Please restate the lines shown below exactly, every one of them.

- DATA TO EXAMINE -
⁂

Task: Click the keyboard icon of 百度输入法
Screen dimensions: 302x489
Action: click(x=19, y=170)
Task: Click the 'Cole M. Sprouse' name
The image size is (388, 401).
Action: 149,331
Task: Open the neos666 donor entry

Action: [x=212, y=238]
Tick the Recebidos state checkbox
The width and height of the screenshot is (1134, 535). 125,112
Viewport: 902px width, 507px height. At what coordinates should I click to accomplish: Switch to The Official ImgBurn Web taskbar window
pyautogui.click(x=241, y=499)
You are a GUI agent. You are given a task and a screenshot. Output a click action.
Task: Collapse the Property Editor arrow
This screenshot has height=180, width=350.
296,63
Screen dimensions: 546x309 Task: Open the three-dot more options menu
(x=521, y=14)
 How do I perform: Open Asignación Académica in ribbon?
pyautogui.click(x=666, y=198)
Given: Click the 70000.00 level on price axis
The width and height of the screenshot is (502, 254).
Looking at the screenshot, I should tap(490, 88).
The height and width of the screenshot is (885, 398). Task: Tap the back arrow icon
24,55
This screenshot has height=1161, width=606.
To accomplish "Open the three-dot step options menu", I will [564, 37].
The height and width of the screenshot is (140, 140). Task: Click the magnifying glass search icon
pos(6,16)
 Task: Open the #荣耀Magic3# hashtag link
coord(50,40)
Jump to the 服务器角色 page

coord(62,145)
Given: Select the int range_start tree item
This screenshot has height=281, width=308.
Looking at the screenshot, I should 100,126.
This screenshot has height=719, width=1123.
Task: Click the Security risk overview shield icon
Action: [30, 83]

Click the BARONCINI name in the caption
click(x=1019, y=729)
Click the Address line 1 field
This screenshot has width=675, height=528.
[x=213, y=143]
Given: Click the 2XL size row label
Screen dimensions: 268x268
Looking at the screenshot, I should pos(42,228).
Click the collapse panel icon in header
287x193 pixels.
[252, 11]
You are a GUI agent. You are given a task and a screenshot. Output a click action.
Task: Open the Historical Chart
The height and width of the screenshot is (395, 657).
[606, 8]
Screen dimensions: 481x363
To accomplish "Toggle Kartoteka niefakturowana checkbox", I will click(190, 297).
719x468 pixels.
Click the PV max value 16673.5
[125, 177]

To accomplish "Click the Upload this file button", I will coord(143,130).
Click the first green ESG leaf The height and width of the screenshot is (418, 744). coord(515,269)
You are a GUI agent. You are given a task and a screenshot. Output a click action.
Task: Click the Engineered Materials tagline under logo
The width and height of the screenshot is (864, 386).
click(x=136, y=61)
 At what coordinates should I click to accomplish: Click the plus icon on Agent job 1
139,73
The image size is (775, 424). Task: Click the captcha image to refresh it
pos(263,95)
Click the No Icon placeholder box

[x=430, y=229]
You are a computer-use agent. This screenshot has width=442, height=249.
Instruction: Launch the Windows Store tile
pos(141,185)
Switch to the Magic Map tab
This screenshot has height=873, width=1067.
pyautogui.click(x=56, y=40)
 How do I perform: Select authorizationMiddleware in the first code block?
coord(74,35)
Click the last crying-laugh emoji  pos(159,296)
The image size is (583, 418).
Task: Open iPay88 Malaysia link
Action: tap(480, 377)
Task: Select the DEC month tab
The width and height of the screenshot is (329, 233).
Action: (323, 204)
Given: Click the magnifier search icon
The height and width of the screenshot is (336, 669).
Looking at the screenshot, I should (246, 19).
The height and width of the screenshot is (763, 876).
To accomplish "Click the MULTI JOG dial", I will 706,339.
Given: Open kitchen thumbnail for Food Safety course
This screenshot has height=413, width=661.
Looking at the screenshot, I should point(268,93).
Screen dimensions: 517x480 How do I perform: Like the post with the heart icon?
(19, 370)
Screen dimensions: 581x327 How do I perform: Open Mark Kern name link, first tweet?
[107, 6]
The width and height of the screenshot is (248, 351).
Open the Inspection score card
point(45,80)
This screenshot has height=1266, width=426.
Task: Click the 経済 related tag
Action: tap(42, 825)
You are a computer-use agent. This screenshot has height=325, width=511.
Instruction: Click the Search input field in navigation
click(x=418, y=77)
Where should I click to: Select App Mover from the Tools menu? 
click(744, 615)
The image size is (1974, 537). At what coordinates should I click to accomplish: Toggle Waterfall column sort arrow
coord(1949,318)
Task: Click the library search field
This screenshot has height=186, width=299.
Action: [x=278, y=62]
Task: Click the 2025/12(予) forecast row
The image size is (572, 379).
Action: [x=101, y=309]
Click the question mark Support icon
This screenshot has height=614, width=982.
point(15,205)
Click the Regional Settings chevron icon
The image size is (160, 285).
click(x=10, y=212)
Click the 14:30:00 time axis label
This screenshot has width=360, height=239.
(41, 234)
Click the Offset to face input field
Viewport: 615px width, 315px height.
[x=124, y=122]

⁂

- COMPLETED EXERCISE -
Task: Click the keyboard icon of 百度输入法
Screen dimensions: 302x489
Action: click(x=19, y=170)
Task: Click the 'Cole M. Sprouse' name
The image size is (388, 401).
Action: 149,331
Task: Open the neos666 donor entry

Action: [x=212, y=238]
Tick the Recebidos state checkbox
The width and height of the screenshot is (1134, 535). 125,112
Viewport: 902px width, 507px height. At what coordinates should I click to accomplish: Switch to The Official ImgBurn Web taskbar window
pyautogui.click(x=241, y=499)
You are a GUI agent. You are given a task and a screenshot. Output a click action.
Task: Collapse the Property Editor arrow
This screenshot has height=180, width=350.
296,63
Screen dimensions: 546x309 Task: Open the three-dot more options menu
(x=521, y=14)
 How do I perform: Open Asignación Académica in ribbon?
pyautogui.click(x=666, y=198)
Given: Click the 70000.00 level on price axis
The width and height of the screenshot is (502, 254).
Looking at the screenshot, I should tap(490, 88).
The height and width of the screenshot is (885, 398). Task: Tap the back arrow icon
24,55
This screenshot has height=1161, width=606.
To accomplish "Open the three-dot step options menu", I will [564, 37].
The height and width of the screenshot is (140, 140). Task: Click the magnifying glass search icon
pos(6,16)
 Task: Open the #荣耀Magic3# hashtag link
coord(50,40)
Jump to the 服务器角色 page

coord(62,145)
Given: Select the int range_start tree item
This screenshot has height=281, width=308.
Looking at the screenshot, I should 100,126.
This screenshot has height=719, width=1123.
Task: Click the Security risk overview shield icon
Action: [30, 83]

Click the BARONCINI name in the caption
click(x=1019, y=729)
Click the Address line 1 field
This screenshot has width=675, height=528.
[x=213, y=143]
Given: Click the 2XL size row label
Screen dimensions: 268x268
Looking at the screenshot, I should pos(42,228).
Click the collapse panel icon in header
287x193 pixels.
[252, 11]
You are a GUI agent. You are given a task and a screenshot. Output a click action.
Task: Open the Historical Chart
The height and width of the screenshot is (395, 657).
[606, 8]
Screen dimensions: 481x363
To accomplish "Toggle Kartoteka niefakturowana checkbox", I will click(190, 297).
719x468 pixels.
Click the PV max value 16673.5
[125, 177]

To accomplish "Click the Upload this file button", I will coord(143,130).
Click the first green ESG leaf The height and width of the screenshot is (418, 744). coord(515,269)
You are a GUI agent. You are given a task and a screenshot. Output a click action.
Task: Click the Engineered Materials tagline under logo
The width and height of the screenshot is (864, 386).
click(x=136, y=61)
 At what coordinates should I click to accomplish: Click the plus icon on Agent job 1
139,73
The image size is (775, 424). Task: Click the captcha image to refresh it
pos(263,95)
Click the No Icon placeholder box

[x=430, y=229]
You are a computer-use agent. This screenshot has width=442, height=249.
Instruction: Launch the Windows Store tile
pos(141,185)
Switch to the Magic Map tab
This screenshot has height=873, width=1067.
pyautogui.click(x=56, y=40)
 How do I perform: Select authorizationMiddleware in the first code block?
coord(74,35)
Click the last crying-laugh emoji  pos(159,296)
The image size is (583, 418).
Task: Open iPay88 Malaysia link
Action: tap(480, 377)
Task: Select the DEC month tab
The width and height of the screenshot is (329, 233).
Action: (323, 204)
Given: Click the magnifier search icon
The height and width of the screenshot is (336, 669).
Looking at the screenshot, I should (246, 19).
The height and width of the screenshot is (763, 876).
To accomplish "Click the MULTI JOG dial", I will 706,339.
Given: Open kitchen thumbnail for Food Safety course
This screenshot has height=413, width=661.
Looking at the screenshot, I should point(268,93).
Screen dimensions: 517x480 How do I perform: Like the post with the heart icon?
(19, 370)
Screen dimensions: 581x327 How do I perform: Open Mark Kern name link, first tweet?
[107, 6]
The width and height of the screenshot is (248, 351).
Open the Inspection score card
point(45,80)
This screenshot has height=1266, width=426.
Task: Click the 経済 related tag
Action: tap(42, 825)
You are a computer-use agent. This screenshot has height=325, width=511.
Instruction: Click the Search input field in navigation
click(x=418, y=77)
Where should I click to: Select App Mover from the Tools menu? 
click(744, 615)
The image size is (1974, 537). At what coordinates should I click to accomplish: Toggle Waterfall column sort arrow
coord(1949,318)
Task: Click the library search field
This screenshot has height=186, width=299.
Action: [x=278, y=62]
Task: Click the 2025/12(予) forecast row
The image size is (572, 379).
Action: [x=101, y=309]
Click the question mark Support icon
This screenshot has height=614, width=982.
point(15,205)
Click the Regional Settings chevron icon
The image size is (160, 285).
click(x=10, y=212)
Click the 14:30:00 time axis label
This screenshot has width=360, height=239.
(41, 234)
Click the Offset to face input field
Viewport: 615px width, 315px height.
[x=124, y=122]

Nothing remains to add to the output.